▶ **TASK DIRECTIONS**: Pick out each line in the records below that contains the word "want", and copy those lines. Case counts, so match that capitalization only.

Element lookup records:

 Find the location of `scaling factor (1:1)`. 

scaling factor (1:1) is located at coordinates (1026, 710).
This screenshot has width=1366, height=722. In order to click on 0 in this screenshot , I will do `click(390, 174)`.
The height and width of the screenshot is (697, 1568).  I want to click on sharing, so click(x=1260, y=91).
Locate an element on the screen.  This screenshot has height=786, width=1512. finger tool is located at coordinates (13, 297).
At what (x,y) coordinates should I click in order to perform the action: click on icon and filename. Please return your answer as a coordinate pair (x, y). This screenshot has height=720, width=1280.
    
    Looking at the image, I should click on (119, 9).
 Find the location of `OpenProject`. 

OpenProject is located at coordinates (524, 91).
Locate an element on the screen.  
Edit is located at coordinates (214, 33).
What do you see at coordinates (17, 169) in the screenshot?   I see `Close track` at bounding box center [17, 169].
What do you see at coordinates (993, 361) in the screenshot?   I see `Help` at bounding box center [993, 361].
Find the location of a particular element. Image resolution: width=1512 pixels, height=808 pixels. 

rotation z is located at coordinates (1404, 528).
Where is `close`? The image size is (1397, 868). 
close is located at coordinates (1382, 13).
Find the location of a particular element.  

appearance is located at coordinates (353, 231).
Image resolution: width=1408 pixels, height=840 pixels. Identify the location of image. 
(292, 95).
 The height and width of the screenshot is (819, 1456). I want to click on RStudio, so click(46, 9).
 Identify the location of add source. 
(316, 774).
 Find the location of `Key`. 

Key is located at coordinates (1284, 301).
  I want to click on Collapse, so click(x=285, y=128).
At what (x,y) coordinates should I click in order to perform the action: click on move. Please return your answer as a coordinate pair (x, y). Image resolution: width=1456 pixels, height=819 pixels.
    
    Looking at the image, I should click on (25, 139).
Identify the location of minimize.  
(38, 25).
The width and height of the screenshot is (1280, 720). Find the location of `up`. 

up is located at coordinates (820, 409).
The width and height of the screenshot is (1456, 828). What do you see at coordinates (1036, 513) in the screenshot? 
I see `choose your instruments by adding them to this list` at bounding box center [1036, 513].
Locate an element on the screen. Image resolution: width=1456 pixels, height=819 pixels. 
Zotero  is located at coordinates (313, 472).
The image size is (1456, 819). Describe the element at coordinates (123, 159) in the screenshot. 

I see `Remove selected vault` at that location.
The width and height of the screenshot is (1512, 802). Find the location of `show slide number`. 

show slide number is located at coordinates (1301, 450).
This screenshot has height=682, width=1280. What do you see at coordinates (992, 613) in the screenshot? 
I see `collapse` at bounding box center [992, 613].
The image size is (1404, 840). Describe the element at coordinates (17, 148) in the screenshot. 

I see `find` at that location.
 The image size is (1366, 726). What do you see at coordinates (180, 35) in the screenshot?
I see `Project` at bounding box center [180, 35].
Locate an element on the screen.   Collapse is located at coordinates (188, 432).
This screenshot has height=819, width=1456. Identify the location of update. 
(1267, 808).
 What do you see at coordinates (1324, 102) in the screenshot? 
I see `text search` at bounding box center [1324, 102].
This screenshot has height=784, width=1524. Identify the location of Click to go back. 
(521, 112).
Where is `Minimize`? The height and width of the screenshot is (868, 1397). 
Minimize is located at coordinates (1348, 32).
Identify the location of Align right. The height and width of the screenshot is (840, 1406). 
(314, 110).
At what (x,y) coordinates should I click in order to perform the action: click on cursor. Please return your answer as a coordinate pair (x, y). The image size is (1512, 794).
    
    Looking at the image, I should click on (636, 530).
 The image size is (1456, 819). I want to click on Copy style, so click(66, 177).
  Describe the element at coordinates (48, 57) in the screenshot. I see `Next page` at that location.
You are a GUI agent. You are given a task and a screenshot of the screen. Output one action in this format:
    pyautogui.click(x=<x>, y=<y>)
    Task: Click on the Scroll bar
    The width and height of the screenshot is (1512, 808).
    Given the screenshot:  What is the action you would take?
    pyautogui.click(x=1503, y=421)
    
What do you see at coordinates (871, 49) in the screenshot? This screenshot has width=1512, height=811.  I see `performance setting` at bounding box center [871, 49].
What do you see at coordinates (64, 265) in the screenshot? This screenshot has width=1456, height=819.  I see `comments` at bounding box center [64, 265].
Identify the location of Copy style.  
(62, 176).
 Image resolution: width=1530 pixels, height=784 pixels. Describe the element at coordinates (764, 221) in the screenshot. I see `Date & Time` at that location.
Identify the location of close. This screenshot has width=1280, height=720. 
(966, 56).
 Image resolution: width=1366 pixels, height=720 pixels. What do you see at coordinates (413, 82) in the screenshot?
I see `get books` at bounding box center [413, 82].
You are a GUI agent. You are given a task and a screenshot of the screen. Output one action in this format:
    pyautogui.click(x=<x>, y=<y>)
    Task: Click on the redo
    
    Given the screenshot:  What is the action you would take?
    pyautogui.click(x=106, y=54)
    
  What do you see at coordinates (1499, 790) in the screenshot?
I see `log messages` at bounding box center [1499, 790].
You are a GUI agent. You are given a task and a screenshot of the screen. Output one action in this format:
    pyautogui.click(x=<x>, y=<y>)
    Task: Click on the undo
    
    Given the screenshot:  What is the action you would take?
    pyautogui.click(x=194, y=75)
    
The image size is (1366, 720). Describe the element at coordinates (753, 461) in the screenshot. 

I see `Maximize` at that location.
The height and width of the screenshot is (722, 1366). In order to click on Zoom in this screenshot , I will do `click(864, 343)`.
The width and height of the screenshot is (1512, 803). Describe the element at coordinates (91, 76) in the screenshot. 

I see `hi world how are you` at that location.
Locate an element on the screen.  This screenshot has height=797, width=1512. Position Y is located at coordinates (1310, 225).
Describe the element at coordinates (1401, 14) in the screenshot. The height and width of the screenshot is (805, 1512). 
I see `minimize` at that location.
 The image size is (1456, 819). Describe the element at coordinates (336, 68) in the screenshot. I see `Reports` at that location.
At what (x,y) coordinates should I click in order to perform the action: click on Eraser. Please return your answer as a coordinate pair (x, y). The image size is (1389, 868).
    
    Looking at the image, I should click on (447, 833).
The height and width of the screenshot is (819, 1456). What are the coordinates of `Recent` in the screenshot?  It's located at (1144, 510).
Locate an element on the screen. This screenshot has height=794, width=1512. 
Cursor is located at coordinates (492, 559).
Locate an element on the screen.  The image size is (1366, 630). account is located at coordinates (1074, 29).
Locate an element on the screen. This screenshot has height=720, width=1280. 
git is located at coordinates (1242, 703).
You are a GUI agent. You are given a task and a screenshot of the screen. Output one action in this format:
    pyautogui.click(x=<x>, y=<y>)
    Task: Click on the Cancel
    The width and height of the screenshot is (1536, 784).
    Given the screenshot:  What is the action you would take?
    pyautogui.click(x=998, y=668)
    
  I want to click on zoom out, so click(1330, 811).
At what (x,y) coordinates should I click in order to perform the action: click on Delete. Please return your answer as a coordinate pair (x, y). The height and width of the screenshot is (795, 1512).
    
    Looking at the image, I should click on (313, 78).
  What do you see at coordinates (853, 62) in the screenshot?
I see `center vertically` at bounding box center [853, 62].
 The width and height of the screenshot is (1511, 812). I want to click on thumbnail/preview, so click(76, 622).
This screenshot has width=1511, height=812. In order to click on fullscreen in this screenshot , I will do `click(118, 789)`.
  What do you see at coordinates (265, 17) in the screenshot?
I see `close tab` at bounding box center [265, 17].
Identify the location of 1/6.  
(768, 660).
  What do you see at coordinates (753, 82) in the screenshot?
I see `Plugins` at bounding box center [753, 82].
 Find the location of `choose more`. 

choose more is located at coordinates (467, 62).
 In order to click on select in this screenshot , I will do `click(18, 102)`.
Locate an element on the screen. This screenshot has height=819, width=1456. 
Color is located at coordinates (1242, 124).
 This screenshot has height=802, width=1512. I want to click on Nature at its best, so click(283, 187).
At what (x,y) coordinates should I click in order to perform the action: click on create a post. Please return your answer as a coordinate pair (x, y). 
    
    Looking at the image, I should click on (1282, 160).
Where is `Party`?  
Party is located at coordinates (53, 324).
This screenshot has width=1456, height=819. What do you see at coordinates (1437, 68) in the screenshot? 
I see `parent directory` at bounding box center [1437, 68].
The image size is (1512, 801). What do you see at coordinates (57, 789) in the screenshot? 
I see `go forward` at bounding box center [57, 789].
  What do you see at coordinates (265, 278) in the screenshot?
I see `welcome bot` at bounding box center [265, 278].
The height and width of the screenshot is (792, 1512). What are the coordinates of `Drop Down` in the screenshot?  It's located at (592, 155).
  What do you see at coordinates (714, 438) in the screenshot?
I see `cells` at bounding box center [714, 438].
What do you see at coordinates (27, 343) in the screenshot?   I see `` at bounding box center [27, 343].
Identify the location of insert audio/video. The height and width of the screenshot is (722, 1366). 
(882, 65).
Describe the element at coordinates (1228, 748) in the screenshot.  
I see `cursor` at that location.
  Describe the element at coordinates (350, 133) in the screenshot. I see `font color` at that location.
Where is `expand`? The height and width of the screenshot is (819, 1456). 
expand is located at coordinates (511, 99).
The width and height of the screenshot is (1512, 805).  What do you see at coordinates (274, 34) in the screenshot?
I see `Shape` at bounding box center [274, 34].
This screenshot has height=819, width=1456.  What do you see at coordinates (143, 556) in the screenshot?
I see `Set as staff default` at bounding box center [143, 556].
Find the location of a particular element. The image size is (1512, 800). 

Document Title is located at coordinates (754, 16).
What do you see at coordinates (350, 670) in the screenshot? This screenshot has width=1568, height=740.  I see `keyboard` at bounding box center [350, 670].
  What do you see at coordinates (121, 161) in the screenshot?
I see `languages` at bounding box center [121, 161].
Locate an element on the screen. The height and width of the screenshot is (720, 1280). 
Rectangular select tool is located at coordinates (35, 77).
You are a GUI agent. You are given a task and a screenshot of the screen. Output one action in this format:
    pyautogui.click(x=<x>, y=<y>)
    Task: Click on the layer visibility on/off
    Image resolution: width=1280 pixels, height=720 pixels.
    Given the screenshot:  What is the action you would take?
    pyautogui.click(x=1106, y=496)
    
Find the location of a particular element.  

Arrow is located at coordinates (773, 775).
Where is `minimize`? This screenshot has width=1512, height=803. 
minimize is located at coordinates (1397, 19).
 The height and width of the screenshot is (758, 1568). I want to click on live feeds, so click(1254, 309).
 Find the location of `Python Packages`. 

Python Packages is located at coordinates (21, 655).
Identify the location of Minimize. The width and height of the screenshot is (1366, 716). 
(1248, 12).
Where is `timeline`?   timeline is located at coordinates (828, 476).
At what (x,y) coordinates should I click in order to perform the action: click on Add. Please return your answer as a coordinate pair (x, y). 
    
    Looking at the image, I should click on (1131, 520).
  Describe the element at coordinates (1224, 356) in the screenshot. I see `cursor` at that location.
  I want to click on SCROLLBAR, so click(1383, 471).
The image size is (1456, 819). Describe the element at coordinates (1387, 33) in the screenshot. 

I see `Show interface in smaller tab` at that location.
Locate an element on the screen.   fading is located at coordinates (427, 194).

▶ **RESPONSE TO THE TASK**:
The height and width of the screenshot is (697, 1568).  I want to click on sharing, so click(x=1260, y=91).
 The height and width of the screenshot is (819, 1456). I want to click on RStudio, so click(46, 9).
  I want to click on Collapse, so click(x=285, y=128).
 The image size is (1456, 819). I want to click on Copy style, so click(66, 177).
  I want to click on zoom out, so click(1330, 811).
 The width and height of the screenshot is (1511, 812). I want to click on thumbnail/preview, so click(76, 622).
 This screenshot has height=802, width=1512. I want to click on Nature at its best, so click(283, 187).
 The height and width of the screenshot is (758, 1568). I want to click on live feeds, so click(1254, 309).
  I want to click on SCROLLBAR, so click(1383, 471).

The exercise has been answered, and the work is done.